Gregg, chairman of the Senate Health, Education, Labor and Pensions Committee, said that the proposed legislation would move to the full Senate by the end of the month.
"We need to do this one fast," he told a press conference hosted by the Health and Human Services Department to introduce the Bush administration's smallpox vaccine compensation plan.
Held back by concerns over the vaccine's side effects and the lack of related compensation, fewer than 13,000 medical workers have been vaccinated out of an anticipated 500,000. The legislation would provide $262,100 to vaccine recipients, or their families, who die or suffer permanent disability.

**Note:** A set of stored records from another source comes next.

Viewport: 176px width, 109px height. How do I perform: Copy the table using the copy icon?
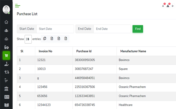(x=45, y=39)
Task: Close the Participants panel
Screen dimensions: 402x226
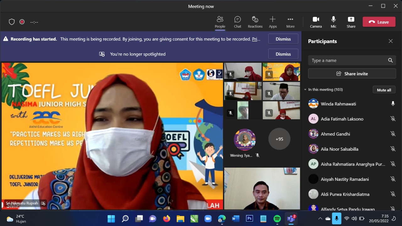Action: [390, 41]
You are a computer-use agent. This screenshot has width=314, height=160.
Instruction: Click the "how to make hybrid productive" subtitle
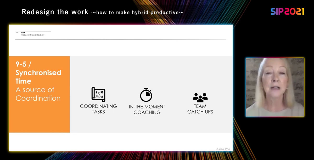(x=137, y=12)
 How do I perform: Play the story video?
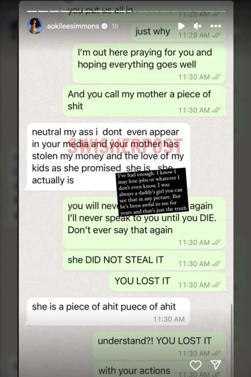[181, 26]
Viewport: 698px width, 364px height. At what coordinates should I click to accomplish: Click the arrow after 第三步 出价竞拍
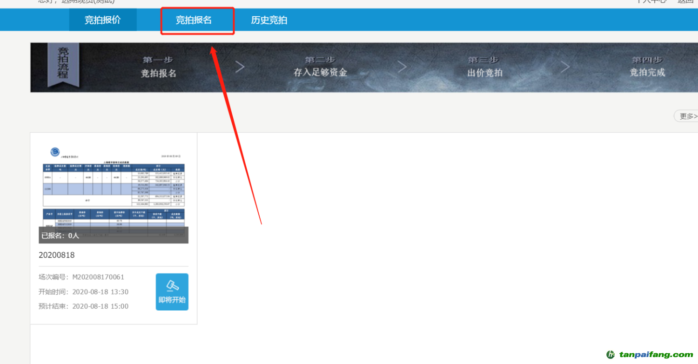tap(565, 67)

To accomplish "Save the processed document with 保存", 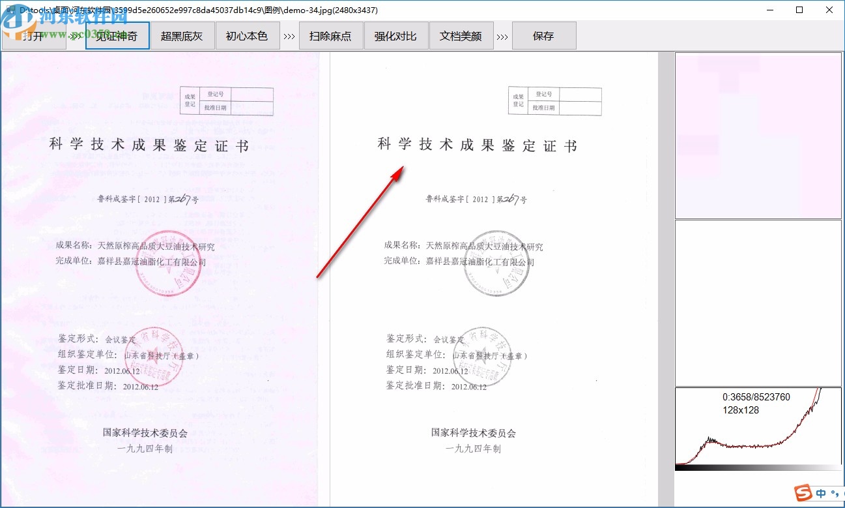I will coord(544,36).
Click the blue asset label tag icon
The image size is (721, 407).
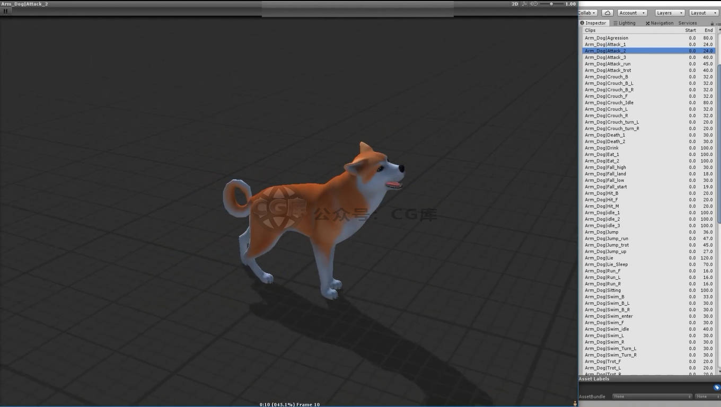[x=717, y=388]
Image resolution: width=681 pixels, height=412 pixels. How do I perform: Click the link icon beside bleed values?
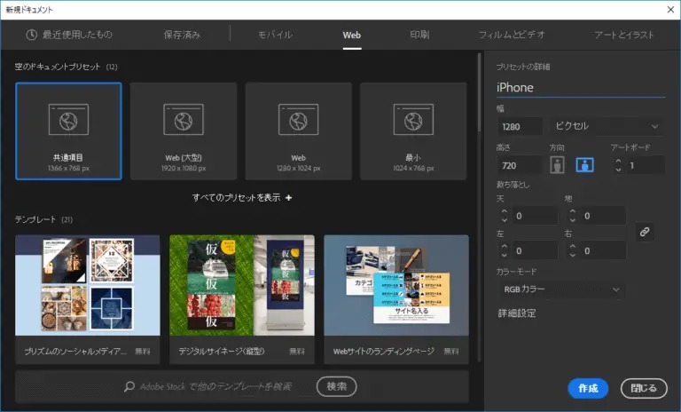[645, 232]
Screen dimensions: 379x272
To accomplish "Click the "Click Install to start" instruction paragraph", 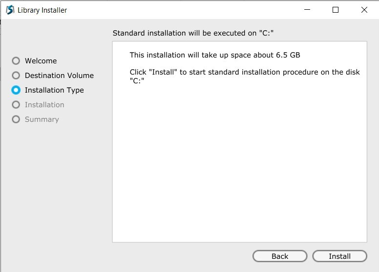I will pos(245,76).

It would also provide limited compensation, after five missed days of work, for those who suffer less serious side effects.

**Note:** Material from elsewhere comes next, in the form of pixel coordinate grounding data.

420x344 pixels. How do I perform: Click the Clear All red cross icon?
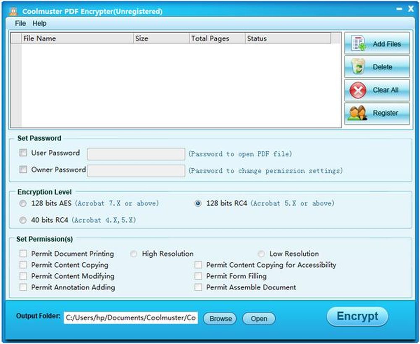click(x=357, y=90)
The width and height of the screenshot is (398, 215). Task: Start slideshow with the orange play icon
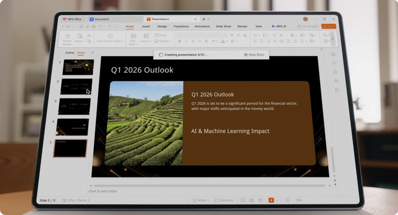pos(271,200)
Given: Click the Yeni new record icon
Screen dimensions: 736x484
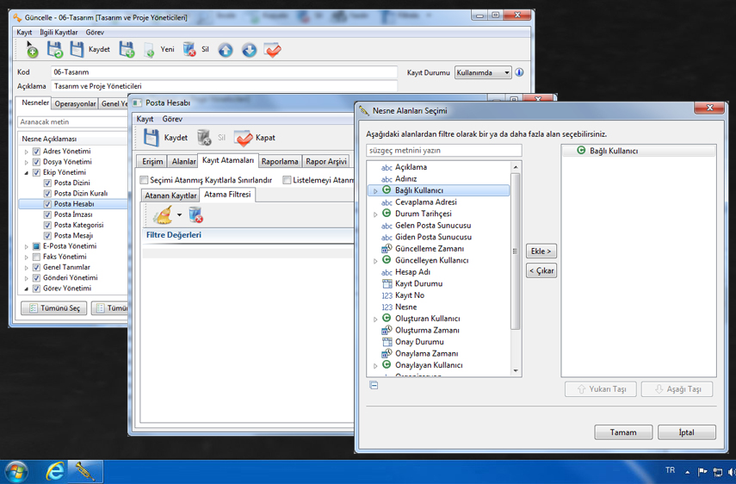Looking at the screenshot, I should [149, 50].
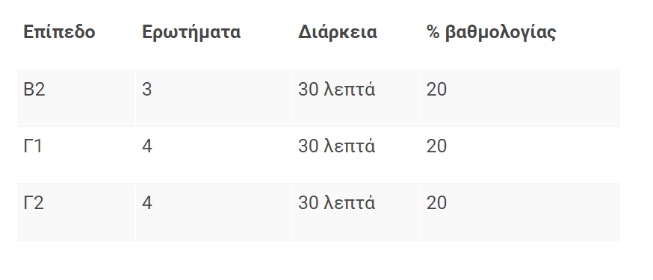Click the word λεπτά in the Γ1 row
Screen dimensions: 653x280
coord(350,146)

"People should certainly sign up because this legislation is going to pass," Gregg said.
Sen. Edward Kennedy, D-Mass., the committee's senior Democrat, believes the White House plan is a "step in the right direction" but he has some areas of concern, according his aide Jim Manley.

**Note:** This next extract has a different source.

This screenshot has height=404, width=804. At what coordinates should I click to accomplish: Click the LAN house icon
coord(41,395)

The new proposal "falls short of what is needed to compensate injured workers adequately," Manley said. As examples of shortcomings, he cited the absence of funding for states to carry out their immunization plans, the cap on compensation and the five-day period before sickened workers begin to receive lost wages.
"Senator Kennedy shares Senator Gregg's desire to move quickly. That being said there are some concerns," Manley said.
In a statement yesterday, Senate Majority Leader Bill Frist, R-Tenn., gave his support to the administration plan.
"As majority leader, I'm committed to moving legislation quickly through the Senate so that a strong smallpox compensation program is in place for our nation's health care workers," Frist said.
Gregg said he could not predict when the legislation would become law.
"I can't speak for the House of Representatives, I wish I could," he said.
Rep. Henry Waxman, D-Calif., recently proposed a bill in the House that would provide a more generous compensation plan than the White House is championing.
Waxman yesterday applauded the attention given to the compensation issue, but questioned whether the plan went far enough.
"It doesn't seem fair for a worker who we ask to take the vaccine to bear the cost of up to five days lost wages if they are injured by the vaccine, or to face this cap on wages," Waxman said in a statement.
Gregg joined top U.S. health officials at the Washington press conference yesterday to say that the United States must quickly improve its ability to respond to a smallpox attack.
"Now more than ever, we really need to scale up and speed up," said Julie Gerberding, director of the Centers for Disease Control and Prevention.
Also speaking at the press conference, Health and Human Services Secretary Tommy Thompson announced that hundreds of federal health workers would be immunized to augment the regional and state efforts. He said also that the second phase of the immunization plan, in which millions of emergency workers are to be vaccinated, could begin soon.